__Job__
Lay out the material from the line with "Given: Click the Dashboard gauge icon" to the line with "Looking at the" as a Markdown table with the columns Row and Line, one numbered row per line and blank lines skipped. Leave the pictures out.

__Material for the task__
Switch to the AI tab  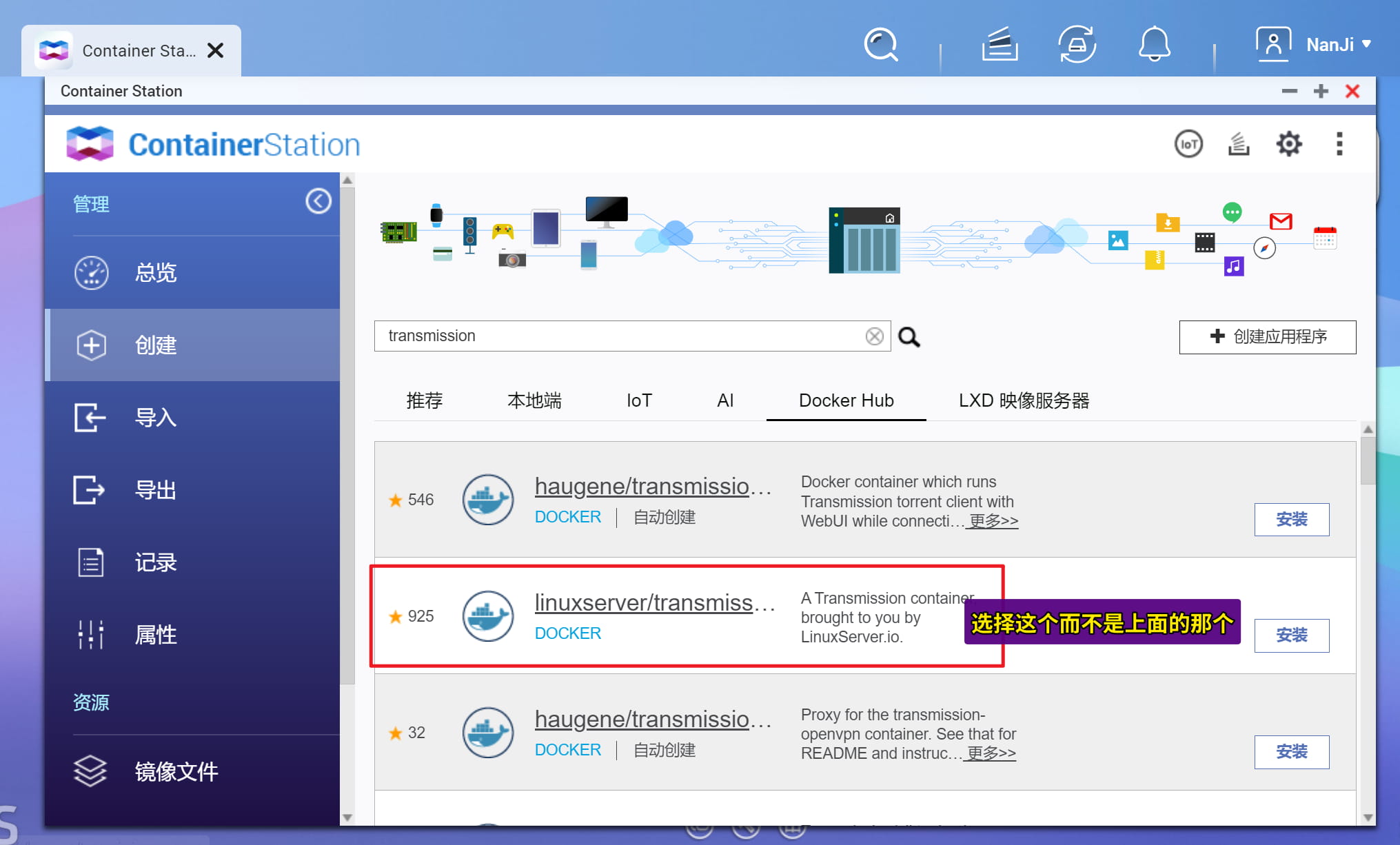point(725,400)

==

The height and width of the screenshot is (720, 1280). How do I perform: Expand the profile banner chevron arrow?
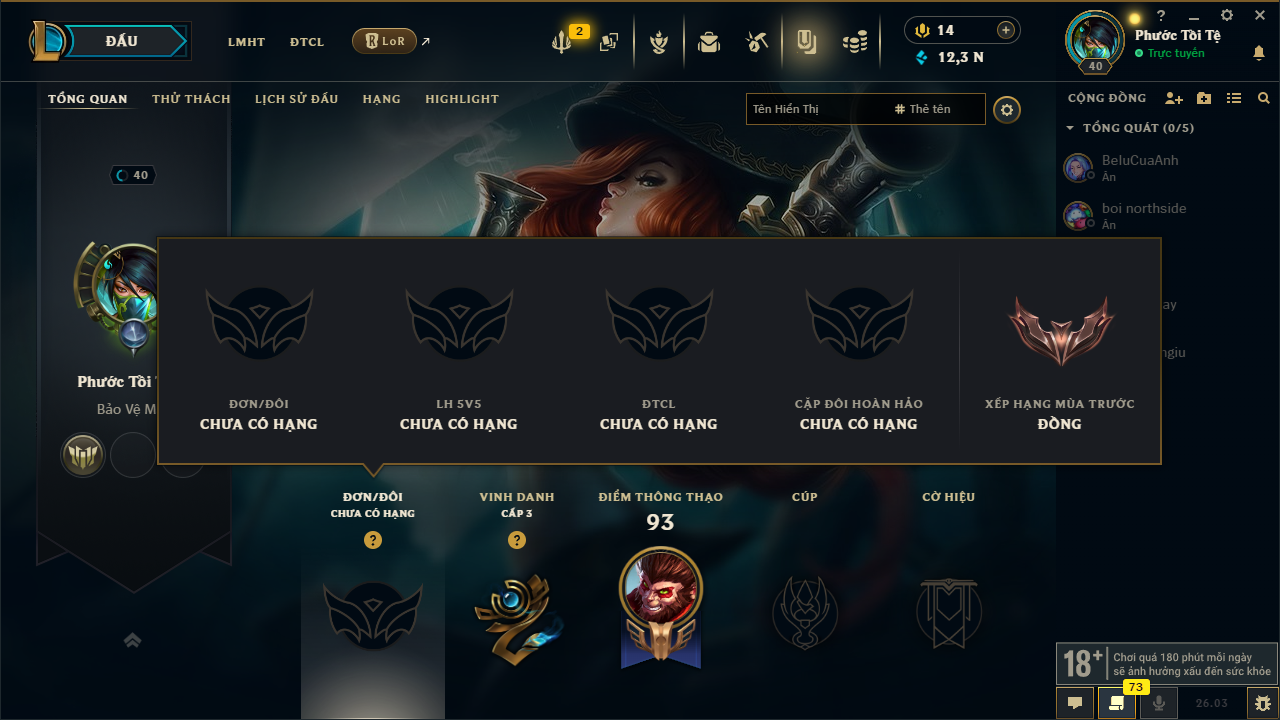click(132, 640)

...

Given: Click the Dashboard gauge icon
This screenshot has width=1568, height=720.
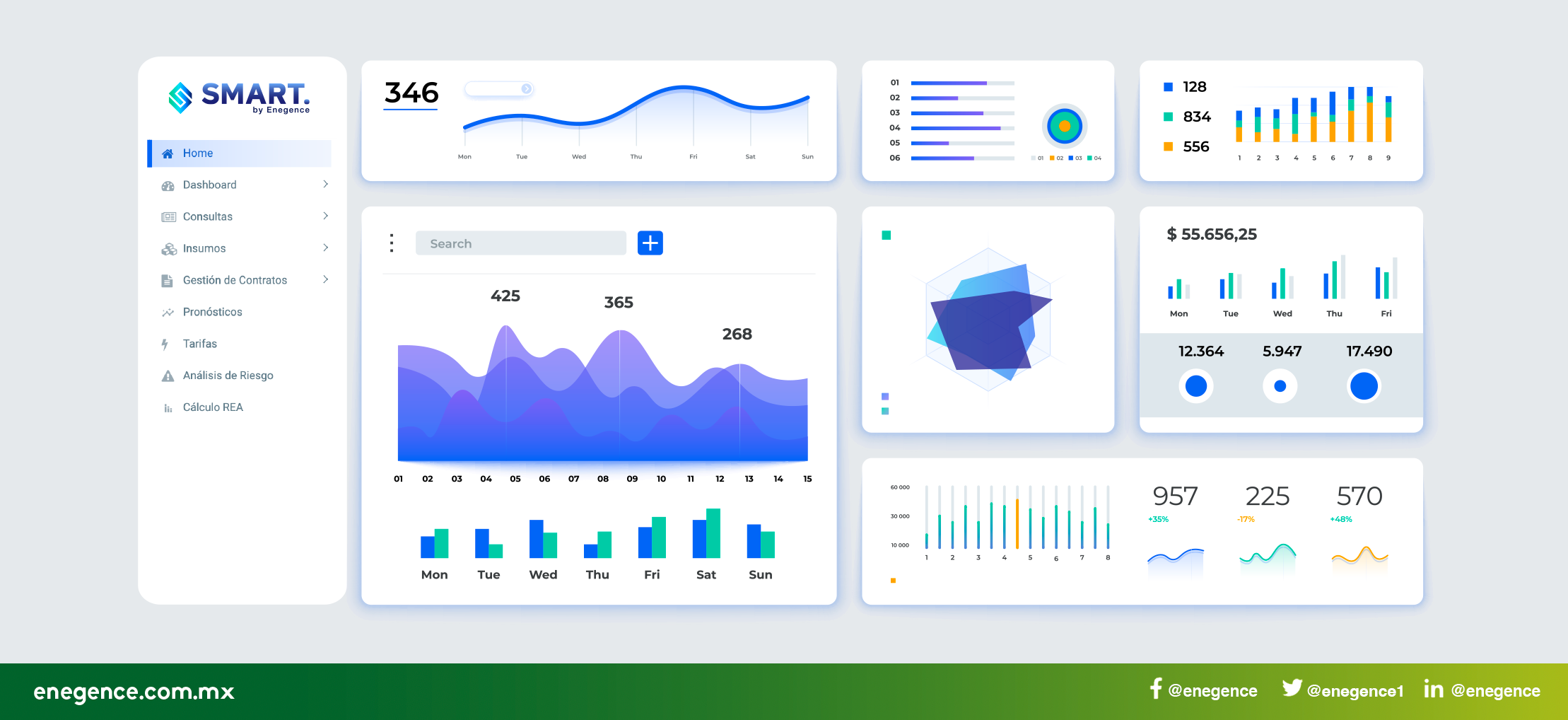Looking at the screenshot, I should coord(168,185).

__Completed task__
| Row | Line |
|---|---|
| 1 | Given: Click the Dashboard gauge icon |
| 2 | This screenshot has width=1568, height=720. |
| 3 | Looking at the screenshot, I should coord(168,185). |